> [Exercise description]:
Omitting the images, transcribe the records below exactly as they stand.

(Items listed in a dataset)
%%

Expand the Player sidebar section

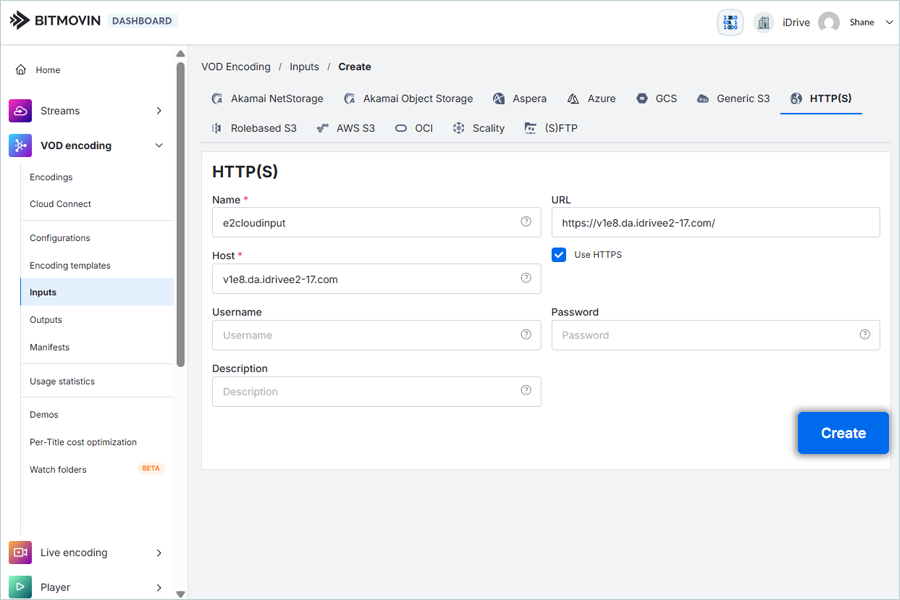pyautogui.click(x=159, y=587)
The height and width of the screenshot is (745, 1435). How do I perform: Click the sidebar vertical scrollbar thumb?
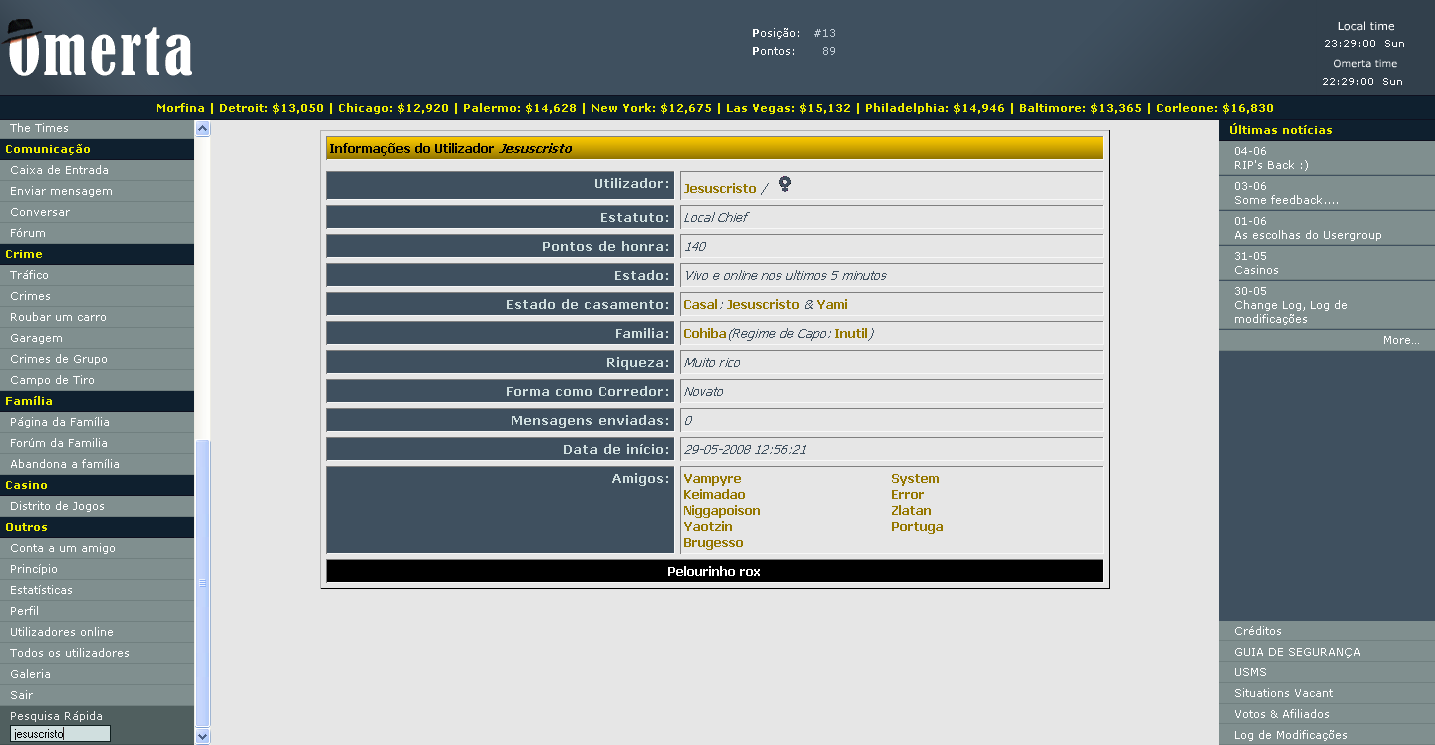pyautogui.click(x=203, y=582)
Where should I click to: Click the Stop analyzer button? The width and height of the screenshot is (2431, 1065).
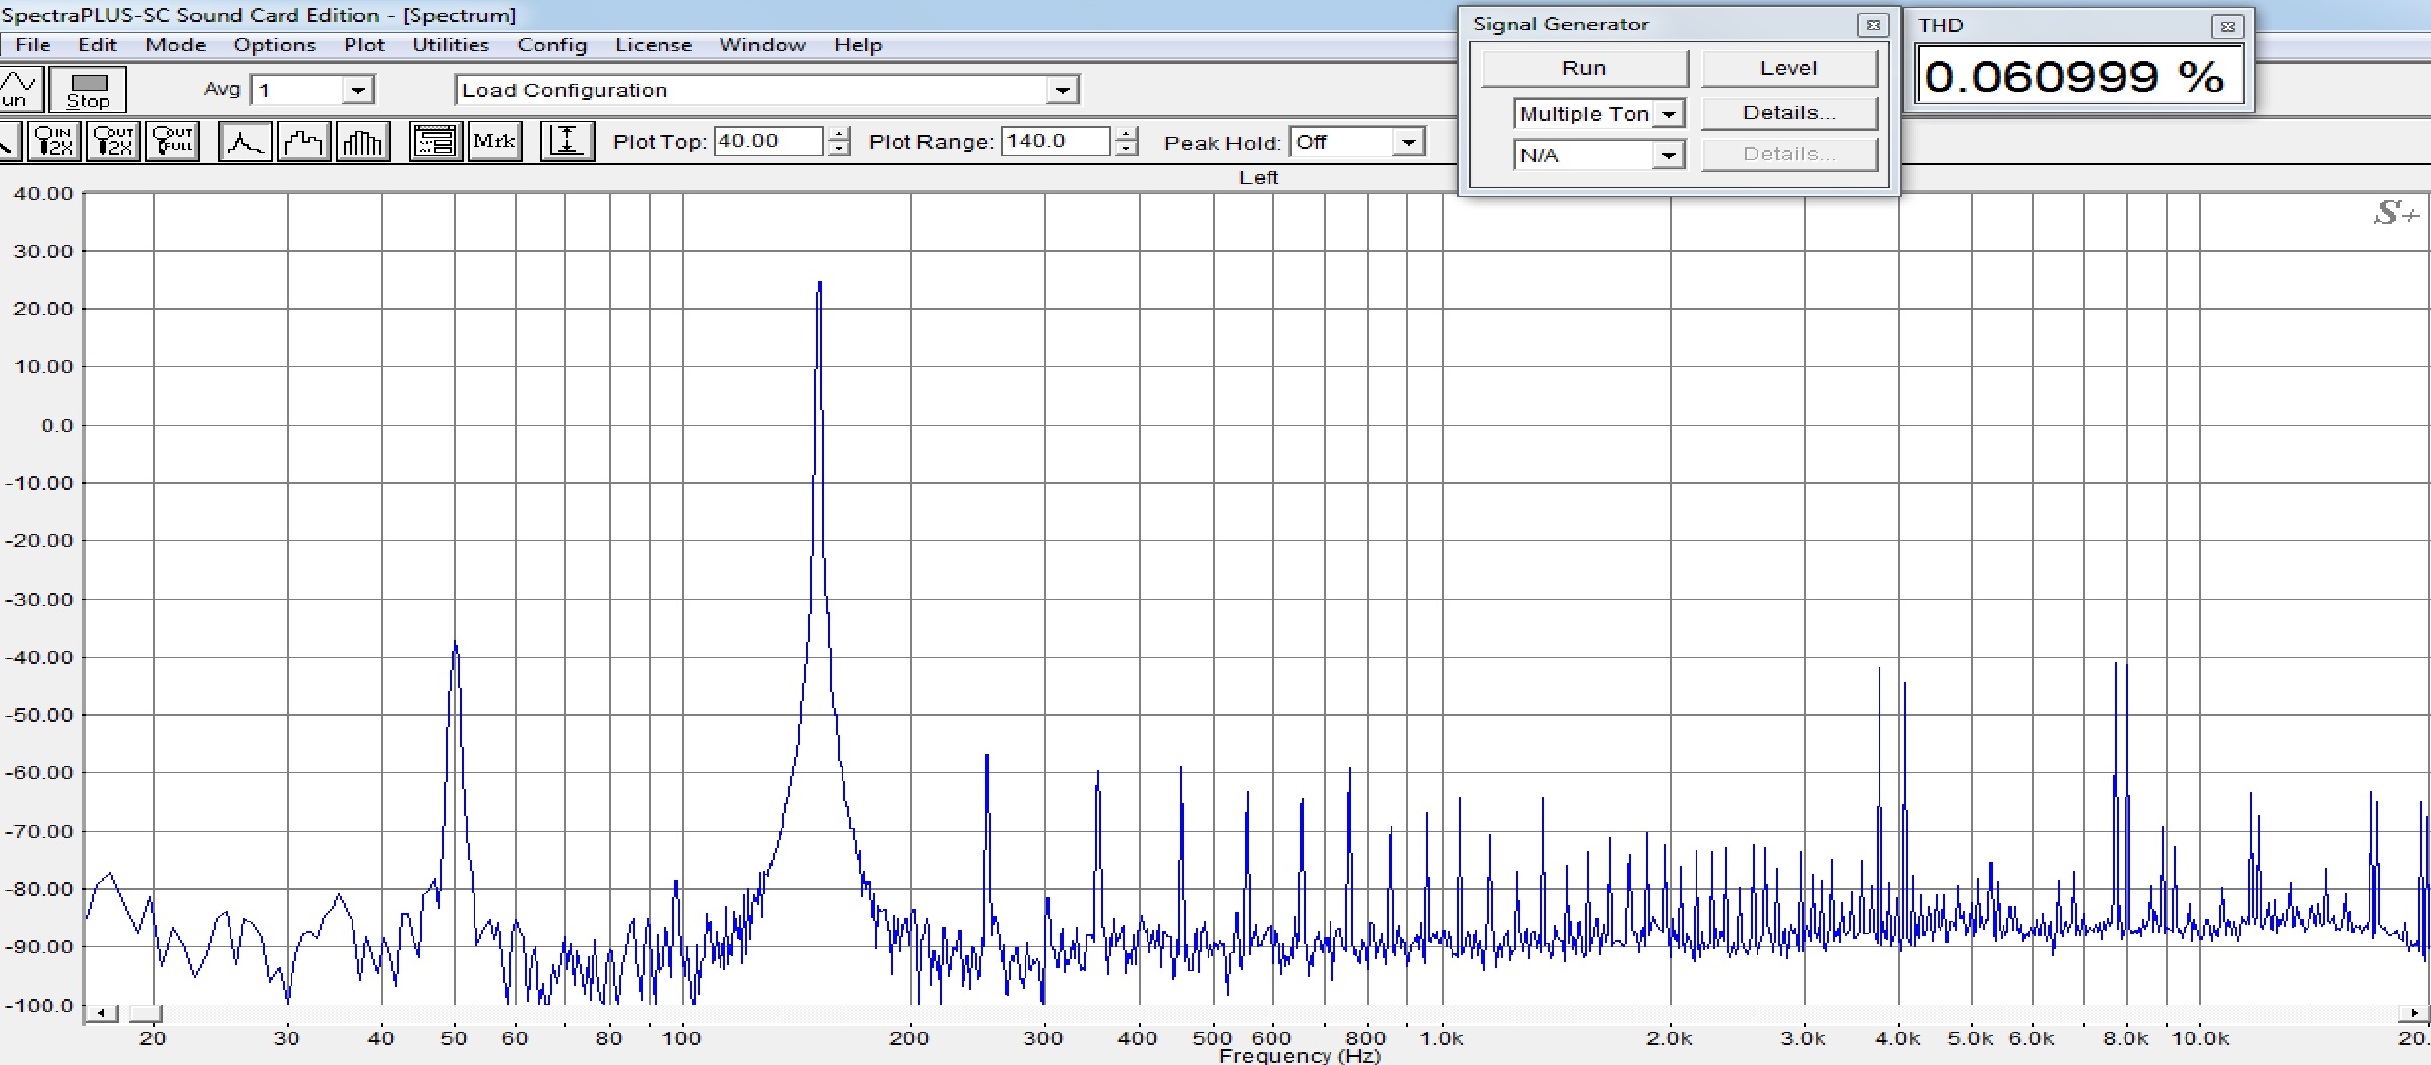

%%

> [Written solution]:
Expand the Player sidebar section

pyautogui.click(x=159, y=587)
The height and width of the screenshot is (745, 1435). How do I perform: Click the sidebar vertical scrollbar thumb?
pyautogui.click(x=203, y=582)
Where should I click to: Click the Stop analyzer button? The width and height of the screenshot is (2431, 1065).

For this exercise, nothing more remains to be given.